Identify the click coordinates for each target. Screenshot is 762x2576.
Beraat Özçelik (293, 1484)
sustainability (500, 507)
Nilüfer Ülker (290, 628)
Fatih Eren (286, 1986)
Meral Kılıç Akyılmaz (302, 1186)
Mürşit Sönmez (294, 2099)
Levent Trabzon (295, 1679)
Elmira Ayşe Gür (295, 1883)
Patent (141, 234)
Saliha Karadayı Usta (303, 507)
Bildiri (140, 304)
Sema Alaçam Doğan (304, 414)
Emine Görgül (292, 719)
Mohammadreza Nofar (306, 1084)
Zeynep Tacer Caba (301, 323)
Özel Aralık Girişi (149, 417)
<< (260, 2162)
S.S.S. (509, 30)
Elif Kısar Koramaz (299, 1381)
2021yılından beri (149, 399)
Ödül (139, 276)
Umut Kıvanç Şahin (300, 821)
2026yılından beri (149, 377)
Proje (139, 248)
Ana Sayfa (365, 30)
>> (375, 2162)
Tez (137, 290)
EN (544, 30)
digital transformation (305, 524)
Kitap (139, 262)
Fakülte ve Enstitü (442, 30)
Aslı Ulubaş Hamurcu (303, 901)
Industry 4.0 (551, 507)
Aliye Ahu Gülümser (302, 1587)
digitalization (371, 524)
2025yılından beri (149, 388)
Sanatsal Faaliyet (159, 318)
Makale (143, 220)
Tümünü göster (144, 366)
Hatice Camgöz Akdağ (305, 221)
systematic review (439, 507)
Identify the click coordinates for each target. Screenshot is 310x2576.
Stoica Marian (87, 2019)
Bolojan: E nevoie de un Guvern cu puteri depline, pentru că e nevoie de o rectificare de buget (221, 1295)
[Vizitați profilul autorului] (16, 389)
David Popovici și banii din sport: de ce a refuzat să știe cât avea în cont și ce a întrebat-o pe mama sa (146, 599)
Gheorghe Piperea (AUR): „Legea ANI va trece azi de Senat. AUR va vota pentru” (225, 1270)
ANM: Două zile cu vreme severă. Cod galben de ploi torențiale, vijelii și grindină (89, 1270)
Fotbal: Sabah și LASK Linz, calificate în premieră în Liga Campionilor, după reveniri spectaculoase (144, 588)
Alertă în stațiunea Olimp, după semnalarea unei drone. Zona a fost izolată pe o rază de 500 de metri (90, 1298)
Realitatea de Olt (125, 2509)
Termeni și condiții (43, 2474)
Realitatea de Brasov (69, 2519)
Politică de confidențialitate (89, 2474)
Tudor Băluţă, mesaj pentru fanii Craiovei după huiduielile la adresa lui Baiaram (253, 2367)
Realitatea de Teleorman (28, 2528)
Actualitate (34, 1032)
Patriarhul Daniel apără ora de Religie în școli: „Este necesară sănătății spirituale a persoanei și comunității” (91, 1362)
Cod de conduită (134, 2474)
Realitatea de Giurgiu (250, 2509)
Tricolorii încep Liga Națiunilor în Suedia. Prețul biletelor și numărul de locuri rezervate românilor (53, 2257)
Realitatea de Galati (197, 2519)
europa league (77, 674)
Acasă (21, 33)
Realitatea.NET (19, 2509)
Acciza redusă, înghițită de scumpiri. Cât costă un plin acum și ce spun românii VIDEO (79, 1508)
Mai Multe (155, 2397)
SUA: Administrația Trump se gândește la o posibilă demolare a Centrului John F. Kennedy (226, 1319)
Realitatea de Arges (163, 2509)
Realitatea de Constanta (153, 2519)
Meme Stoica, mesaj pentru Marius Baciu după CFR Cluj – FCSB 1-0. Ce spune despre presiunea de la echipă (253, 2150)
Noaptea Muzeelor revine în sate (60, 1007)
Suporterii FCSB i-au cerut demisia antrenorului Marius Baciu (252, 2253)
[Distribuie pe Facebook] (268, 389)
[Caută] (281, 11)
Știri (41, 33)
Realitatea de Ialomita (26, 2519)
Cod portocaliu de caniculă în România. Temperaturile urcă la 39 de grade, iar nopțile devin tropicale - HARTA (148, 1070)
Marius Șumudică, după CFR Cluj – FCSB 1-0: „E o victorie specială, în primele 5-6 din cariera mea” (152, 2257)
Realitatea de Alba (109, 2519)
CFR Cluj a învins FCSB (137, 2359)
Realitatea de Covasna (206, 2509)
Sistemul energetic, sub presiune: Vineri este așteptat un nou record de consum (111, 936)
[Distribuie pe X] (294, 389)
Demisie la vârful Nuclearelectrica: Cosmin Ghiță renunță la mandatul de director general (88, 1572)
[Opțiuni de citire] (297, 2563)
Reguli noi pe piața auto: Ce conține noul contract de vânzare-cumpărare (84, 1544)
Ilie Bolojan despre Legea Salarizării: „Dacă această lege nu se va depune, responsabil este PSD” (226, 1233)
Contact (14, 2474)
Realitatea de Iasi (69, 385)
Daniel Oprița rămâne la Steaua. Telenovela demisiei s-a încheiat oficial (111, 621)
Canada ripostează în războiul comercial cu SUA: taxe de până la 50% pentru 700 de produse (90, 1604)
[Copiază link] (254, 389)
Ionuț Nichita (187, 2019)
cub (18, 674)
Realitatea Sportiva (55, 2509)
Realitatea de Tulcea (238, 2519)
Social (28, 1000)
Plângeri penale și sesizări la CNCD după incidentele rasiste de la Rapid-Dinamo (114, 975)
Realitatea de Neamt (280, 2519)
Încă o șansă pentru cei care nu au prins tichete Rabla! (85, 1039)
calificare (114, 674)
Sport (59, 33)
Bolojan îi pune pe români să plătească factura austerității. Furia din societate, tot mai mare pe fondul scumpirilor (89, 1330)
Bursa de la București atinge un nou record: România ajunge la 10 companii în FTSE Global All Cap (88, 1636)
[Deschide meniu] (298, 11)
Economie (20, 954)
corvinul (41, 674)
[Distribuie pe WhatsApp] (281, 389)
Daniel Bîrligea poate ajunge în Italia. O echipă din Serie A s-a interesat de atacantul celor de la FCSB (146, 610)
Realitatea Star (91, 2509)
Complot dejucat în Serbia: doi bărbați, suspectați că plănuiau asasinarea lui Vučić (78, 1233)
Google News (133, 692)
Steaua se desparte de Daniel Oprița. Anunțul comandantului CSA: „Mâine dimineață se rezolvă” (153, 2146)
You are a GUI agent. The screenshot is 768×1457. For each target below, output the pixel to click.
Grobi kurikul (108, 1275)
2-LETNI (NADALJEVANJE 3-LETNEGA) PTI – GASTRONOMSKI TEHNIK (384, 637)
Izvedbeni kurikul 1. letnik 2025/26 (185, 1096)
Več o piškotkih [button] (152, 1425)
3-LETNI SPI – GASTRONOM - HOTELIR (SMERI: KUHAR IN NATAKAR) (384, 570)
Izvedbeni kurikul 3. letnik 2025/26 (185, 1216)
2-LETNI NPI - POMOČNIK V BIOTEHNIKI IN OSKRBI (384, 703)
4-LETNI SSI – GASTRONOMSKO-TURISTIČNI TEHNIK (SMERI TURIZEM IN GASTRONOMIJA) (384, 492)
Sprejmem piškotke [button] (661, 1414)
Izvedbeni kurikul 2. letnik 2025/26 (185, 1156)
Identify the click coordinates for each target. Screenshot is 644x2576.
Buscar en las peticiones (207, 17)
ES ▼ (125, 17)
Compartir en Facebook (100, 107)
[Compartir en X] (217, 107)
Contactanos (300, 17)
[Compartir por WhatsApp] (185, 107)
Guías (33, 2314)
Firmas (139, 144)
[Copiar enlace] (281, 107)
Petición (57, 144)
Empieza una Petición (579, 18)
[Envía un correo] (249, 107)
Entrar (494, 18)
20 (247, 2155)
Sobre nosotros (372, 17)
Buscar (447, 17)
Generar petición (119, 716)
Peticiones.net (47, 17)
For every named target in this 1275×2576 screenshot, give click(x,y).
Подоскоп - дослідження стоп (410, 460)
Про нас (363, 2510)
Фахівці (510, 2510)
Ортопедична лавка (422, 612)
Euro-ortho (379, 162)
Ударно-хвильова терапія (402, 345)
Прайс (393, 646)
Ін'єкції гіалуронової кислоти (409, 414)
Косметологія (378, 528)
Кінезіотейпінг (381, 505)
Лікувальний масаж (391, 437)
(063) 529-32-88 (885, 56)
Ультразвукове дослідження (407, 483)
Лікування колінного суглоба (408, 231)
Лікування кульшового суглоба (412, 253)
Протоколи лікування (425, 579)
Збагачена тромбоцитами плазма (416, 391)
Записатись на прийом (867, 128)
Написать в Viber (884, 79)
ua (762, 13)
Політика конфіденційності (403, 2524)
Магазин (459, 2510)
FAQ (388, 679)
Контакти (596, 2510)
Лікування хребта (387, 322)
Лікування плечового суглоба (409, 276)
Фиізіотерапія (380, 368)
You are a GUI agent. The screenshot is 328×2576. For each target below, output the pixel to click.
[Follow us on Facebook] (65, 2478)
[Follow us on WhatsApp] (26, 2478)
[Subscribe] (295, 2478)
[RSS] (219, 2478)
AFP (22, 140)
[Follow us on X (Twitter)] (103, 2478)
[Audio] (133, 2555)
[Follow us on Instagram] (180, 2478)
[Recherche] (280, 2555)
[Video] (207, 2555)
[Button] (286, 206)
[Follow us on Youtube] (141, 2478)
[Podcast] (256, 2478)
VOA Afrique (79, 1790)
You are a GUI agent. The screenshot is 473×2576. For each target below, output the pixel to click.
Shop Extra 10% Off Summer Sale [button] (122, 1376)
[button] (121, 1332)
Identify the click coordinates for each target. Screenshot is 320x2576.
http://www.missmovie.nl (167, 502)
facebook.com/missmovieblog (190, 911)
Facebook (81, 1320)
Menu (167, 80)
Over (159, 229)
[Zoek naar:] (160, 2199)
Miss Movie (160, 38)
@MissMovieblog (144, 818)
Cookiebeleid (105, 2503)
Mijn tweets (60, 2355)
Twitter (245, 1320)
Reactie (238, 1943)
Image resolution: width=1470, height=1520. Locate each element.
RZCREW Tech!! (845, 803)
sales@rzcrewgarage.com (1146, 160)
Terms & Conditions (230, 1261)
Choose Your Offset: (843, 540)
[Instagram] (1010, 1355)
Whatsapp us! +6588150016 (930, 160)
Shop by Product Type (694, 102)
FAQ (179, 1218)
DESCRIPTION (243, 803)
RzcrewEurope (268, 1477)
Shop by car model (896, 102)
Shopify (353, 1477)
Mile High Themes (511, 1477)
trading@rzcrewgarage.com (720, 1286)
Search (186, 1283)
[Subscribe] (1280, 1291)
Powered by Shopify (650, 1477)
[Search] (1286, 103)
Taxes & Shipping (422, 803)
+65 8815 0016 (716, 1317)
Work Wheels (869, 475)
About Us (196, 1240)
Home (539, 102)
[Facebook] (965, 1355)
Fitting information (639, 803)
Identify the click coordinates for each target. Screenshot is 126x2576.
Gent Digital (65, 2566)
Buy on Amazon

####

→ **Work to complete**
Retype the portion of the data above that starts on the line with "Empieza una Petición (579, 18)" and finishes on the line with "Прайс (393, 646)", including both of those lines.

→ **Reply**
Empieza una Petición (579, 18)
[Envía un correo] (249, 107)
Entrar (494, 18)
20 (247, 2155)
Sobre nosotros (372, 17)
Buscar (447, 17)
Generar petición (119, 716)
Peticiones.net (47, 17)
For every named target in this 1275×2576 screenshot, give click(x,y).
Подоскоп - дослідження стоп (410, 460)
Про нас (363, 2510)
Фахівці (510, 2510)
Ортопедична лавка (422, 612)
Euro-ortho (379, 162)
Ударно-хвильова терапія (402, 345)
Прайс (393, 646)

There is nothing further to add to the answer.